This projection says 1100GWh/year in 2028 worldwide. That's still not enough. Battery Megafactory Forecast: 400% Increase in Capacity to 1 TWh by 2028

Yeah, because hydrogen is in such a position to ramp up quickly, and produce more vehicles than others.

The trillions of dollars in hydrogen production, transport, and storage are just flowing in around the world.

Hydrogen is inexpensive, and is ramping up exponentially compared with the electric infrastructure already in place.

sarcasm.gif
 
I must be missing something with hydrogen cars, very expensive to make and store, hardly any place to fuel up (BEV’s charge at home), dangerous. What am I missing.

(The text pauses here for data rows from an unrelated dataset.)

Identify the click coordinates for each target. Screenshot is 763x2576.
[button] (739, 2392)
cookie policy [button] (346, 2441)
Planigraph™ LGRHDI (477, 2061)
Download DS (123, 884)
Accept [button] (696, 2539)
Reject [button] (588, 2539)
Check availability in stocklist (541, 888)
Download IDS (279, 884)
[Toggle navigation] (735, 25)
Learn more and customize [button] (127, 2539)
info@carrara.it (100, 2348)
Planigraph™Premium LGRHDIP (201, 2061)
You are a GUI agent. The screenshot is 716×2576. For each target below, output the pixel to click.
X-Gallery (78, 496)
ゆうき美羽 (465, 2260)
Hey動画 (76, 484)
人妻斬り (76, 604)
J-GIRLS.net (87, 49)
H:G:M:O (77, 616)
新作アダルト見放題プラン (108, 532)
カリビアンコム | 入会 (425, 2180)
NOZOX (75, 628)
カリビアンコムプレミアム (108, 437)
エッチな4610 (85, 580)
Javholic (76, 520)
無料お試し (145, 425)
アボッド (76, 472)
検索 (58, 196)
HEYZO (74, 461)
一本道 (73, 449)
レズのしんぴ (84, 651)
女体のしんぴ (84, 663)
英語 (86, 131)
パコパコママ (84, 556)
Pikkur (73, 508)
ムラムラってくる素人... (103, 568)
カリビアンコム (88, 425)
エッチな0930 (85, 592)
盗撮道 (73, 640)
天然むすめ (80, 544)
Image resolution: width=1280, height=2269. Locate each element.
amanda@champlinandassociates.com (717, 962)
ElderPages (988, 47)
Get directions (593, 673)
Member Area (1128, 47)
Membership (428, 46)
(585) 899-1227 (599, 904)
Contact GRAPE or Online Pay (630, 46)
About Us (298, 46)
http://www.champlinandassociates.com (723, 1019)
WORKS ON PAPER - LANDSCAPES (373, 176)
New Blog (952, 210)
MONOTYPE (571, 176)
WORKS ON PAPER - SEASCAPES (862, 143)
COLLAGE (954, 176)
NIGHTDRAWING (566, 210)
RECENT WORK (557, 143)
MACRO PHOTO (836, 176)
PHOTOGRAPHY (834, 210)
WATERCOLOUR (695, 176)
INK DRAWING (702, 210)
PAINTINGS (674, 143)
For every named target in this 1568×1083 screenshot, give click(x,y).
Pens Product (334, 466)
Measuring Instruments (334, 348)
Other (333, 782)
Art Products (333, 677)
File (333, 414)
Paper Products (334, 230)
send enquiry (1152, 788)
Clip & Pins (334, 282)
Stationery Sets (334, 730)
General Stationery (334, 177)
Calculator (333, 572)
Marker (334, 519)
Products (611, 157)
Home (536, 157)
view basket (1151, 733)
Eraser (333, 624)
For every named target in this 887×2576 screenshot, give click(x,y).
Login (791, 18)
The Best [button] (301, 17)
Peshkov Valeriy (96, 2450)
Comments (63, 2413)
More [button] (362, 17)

They give the traditional energy companies a green appearing alternative to offer to fend off EVs that completely break their paradigm.

That's why you never see them proposed as a PHEV, even though they could make the car much, much cheaper with a better user experience that way.
 
They give the traditional energy companies a green appearing alternative to offer to fend off EVs that completely break their paradigm.

That's why you never see them proposed as a PHEV, even though they could make the car much, much cheaper with a better user experience that way.


Exactly, the truly radical part of a phev or bev is the charge at home capability. No dependance on a monopoly infrastructure for ~90% of your daily transport needs. Hydrogen keeps you in the herd.